The cpu() call is slow for a model's output tensor only

I have a model where the model’s output tensor has a shape of [32, 2, 128, 128]. When I copy this tensor object to CPU memory it takes about 63 milliseconds.

When I create a tensor of the same shape [32, 2, 128, 128] using torch.randn() on the same GPU, then the copy of this tensor object to CPU memory takes about 1 milliseconds.

What options are there to increase the speed of cpu() for a model’s output tensor? I already tried various things like nograd. I also tried to copy the model’s output tensor to a different unused GPU. I get the same slow speed when I call cpu() from this GPU. It looks like there is some expensive parsing going on for a model’s output tensor.

Does anyone have more insights, and how I could possible improve it?

Thanks.

How are you measuring the time here? If you are not adding torch.cuda.synchronize() calls before the output tensor copy, you could be unwittingly including the cost of previous CUDA operations (e.g., that of running of a model if that is what occurs just before the copy) that have been dispatched but not completed yet in your measurements.

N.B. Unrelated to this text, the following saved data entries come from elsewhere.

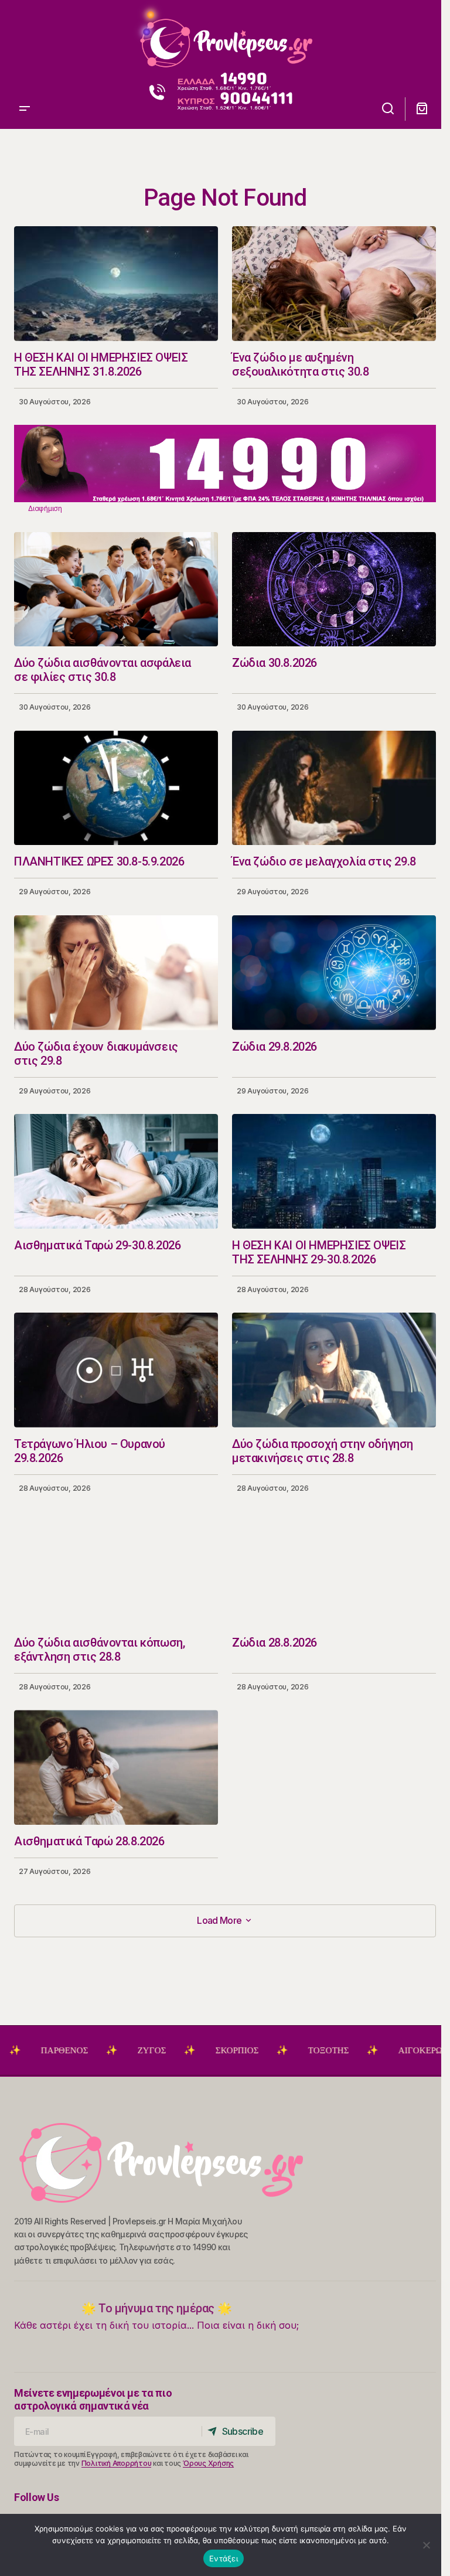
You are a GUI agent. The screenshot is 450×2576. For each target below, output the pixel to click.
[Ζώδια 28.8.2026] (334, 1568)
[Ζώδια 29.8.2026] (334, 972)
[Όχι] (426, 2545)
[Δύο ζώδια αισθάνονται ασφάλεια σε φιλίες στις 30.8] (116, 589)
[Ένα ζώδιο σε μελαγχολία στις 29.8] (334, 788)
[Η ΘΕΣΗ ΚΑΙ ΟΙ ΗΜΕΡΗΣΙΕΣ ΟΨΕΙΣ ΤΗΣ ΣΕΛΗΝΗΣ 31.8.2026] (116, 283)
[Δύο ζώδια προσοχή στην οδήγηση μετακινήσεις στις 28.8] (334, 1370)
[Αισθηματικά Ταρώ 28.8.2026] (116, 1767)
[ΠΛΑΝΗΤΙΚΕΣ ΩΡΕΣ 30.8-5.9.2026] (116, 788)
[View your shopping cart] (422, 108)
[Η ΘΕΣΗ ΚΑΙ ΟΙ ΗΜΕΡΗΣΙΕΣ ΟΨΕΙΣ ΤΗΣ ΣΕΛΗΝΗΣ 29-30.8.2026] (334, 1171)
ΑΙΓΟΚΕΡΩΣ (361, 2050)
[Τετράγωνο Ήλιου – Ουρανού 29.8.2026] (116, 1370)
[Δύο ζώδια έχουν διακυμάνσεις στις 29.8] (116, 972)
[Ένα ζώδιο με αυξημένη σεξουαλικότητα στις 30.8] (334, 283)
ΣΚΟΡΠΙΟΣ (175, 2050)
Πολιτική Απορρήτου (116, 2463)
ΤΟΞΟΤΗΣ (267, 2050)
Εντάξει (223, 2558)
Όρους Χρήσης (208, 2463)
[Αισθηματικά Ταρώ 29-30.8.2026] (116, 1171)
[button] (25, 38)
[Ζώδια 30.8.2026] (334, 589)
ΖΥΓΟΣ (90, 2050)
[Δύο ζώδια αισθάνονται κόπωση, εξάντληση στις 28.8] (116, 1568)
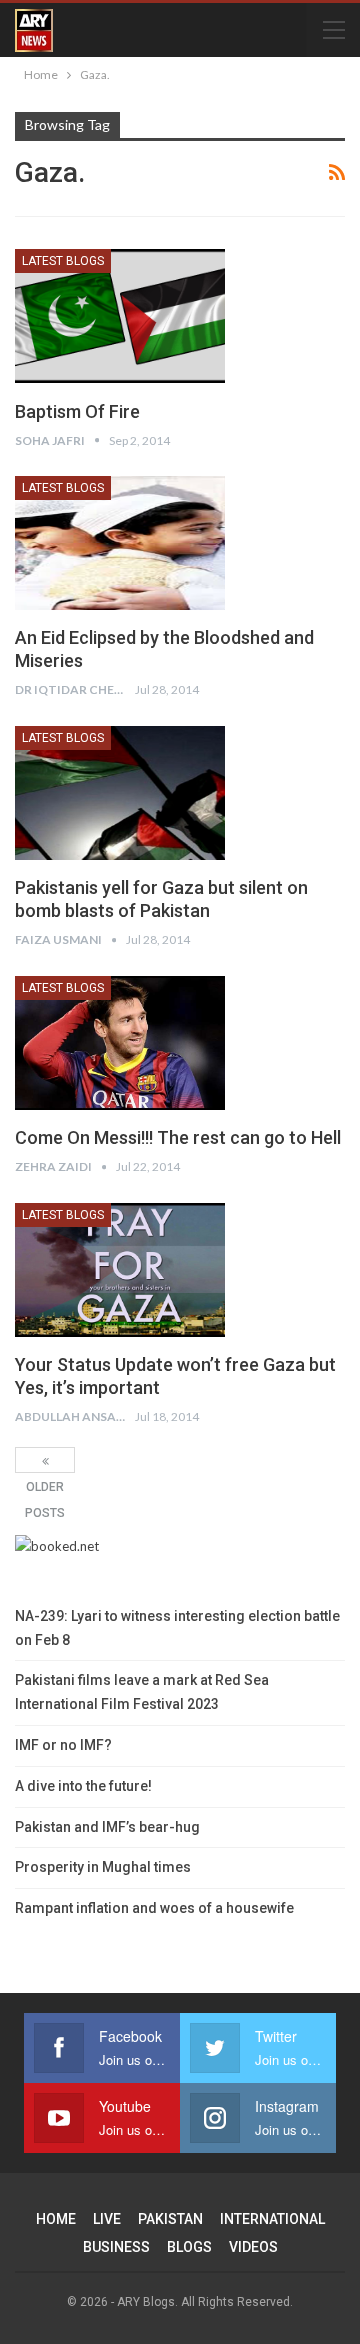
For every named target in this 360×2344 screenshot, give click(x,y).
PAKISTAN (170, 2219)
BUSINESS (116, 2247)
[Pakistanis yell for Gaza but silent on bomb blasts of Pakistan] (120, 793)
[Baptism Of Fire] (120, 316)
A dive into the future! (83, 1786)
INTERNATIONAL (272, 2219)
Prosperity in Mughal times (103, 1867)
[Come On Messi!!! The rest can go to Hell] (120, 1043)
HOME (56, 2219)
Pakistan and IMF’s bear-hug (107, 1827)
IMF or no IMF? (63, 1745)
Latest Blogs (63, 261)
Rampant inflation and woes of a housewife (154, 1908)
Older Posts (45, 1460)
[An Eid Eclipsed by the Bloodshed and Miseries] (120, 543)
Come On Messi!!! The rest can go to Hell (178, 1137)
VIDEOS (253, 2247)
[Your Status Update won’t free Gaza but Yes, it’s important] (120, 1270)
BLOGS (189, 2247)
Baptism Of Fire (77, 411)
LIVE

Yes, I’m also using torch.cuda.synchronize() before I measure the time. And there are no CUDA operations or models on the other GPU where I copied the model’s output tenser to. This test showed that the cpu() call is also slow from this GPU.

That’s interesting, could you post a minimal code snippet that reproduces this issue?

It turned out that the first cpu() call after each batch inference is always slow, in my case often 150 ms. This is even the case if I move the model’s output tensor to another unused GPU and then to CPU memory.

My current solution is to save the model’s output tensor for each batch in a list. Once I’m done with the inferences I loop through the list and call cpu() for each batch. The first cpu() call after the last inference is still slow but the remaining cpu() calls take now between 1 to 5 ms. This improved the total processing time of my images significantly (total inference time did not change).